Retype, exactly as they appear below, the lines between the line holding "Task: Click the Shift key indicator" and the line holding "Open Fxzone Header", both ends included.
++++++
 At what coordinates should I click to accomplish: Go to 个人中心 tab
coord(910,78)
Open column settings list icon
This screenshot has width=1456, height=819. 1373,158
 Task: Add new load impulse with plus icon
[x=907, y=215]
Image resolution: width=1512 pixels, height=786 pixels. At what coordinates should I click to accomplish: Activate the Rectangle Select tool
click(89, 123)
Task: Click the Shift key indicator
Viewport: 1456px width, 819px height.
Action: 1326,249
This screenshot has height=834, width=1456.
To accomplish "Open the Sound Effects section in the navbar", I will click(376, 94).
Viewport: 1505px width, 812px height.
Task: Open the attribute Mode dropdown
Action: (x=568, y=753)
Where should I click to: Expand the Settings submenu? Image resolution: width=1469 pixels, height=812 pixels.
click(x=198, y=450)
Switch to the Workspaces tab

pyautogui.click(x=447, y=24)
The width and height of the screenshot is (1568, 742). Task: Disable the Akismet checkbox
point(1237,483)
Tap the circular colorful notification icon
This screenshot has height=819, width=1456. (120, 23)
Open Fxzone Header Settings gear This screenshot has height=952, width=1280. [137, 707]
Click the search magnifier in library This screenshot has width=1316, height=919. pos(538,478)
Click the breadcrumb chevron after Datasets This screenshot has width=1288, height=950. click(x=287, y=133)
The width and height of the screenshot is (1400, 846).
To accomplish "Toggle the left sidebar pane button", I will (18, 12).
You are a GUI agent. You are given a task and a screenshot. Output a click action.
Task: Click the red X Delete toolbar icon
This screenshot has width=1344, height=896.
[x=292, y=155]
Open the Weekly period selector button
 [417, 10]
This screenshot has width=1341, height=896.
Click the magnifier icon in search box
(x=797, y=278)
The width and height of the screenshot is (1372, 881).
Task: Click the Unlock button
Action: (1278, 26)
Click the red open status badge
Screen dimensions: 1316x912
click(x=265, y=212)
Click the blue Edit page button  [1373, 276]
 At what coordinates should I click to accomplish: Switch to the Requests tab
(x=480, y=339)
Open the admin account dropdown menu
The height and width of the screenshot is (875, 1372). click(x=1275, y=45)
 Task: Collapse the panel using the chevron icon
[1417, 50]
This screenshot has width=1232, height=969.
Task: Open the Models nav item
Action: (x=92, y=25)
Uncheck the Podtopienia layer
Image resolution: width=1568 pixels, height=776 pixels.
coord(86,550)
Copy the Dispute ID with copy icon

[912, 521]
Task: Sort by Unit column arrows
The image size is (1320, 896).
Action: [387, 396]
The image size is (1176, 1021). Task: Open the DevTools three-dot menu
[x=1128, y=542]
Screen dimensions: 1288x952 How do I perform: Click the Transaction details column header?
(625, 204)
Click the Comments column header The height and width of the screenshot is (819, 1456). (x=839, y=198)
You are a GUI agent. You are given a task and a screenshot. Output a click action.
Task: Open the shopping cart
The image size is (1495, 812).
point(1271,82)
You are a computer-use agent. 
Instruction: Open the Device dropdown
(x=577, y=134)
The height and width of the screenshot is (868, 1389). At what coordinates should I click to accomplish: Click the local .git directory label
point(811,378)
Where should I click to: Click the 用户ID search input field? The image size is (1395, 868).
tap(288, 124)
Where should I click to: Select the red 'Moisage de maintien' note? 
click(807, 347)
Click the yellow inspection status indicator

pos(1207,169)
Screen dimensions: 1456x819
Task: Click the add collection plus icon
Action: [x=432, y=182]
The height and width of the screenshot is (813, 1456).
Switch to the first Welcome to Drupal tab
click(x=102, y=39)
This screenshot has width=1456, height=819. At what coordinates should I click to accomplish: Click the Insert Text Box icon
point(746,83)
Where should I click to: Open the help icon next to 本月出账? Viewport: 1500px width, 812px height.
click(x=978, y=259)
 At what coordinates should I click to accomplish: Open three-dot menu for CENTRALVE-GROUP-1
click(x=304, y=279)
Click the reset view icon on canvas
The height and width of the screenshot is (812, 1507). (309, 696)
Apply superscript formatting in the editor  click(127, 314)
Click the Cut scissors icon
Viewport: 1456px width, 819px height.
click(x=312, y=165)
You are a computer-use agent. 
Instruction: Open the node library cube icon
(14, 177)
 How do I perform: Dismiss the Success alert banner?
++++++
▶ **Written answer**:
Task: Click the Shift key indicator
Viewport: 1456px width, 819px height.
Action: 1326,249
This screenshot has height=834, width=1456.
To accomplish "Open the Sound Effects section in the navbar", I will click(376, 94).
Viewport: 1505px width, 812px height.
Task: Open the attribute Mode dropdown
Action: (x=568, y=753)
Where should I click to: Expand the Settings submenu? Image resolution: width=1469 pixels, height=812 pixels.
click(x=198, y=450)
Switch to the Workspaces tab

pyautogui.click(x=447, y=24)
The width and height of the screenshot is (1568, 742). Task: Disable the Akismet checkbox
point(1237,483)
Tap the circular colorful notification icon
This screenshot has height=819, width=1456. (120, 23)
Open Fxzone Header Settings gear This screenshot has height=952, width=1280. [137, 707]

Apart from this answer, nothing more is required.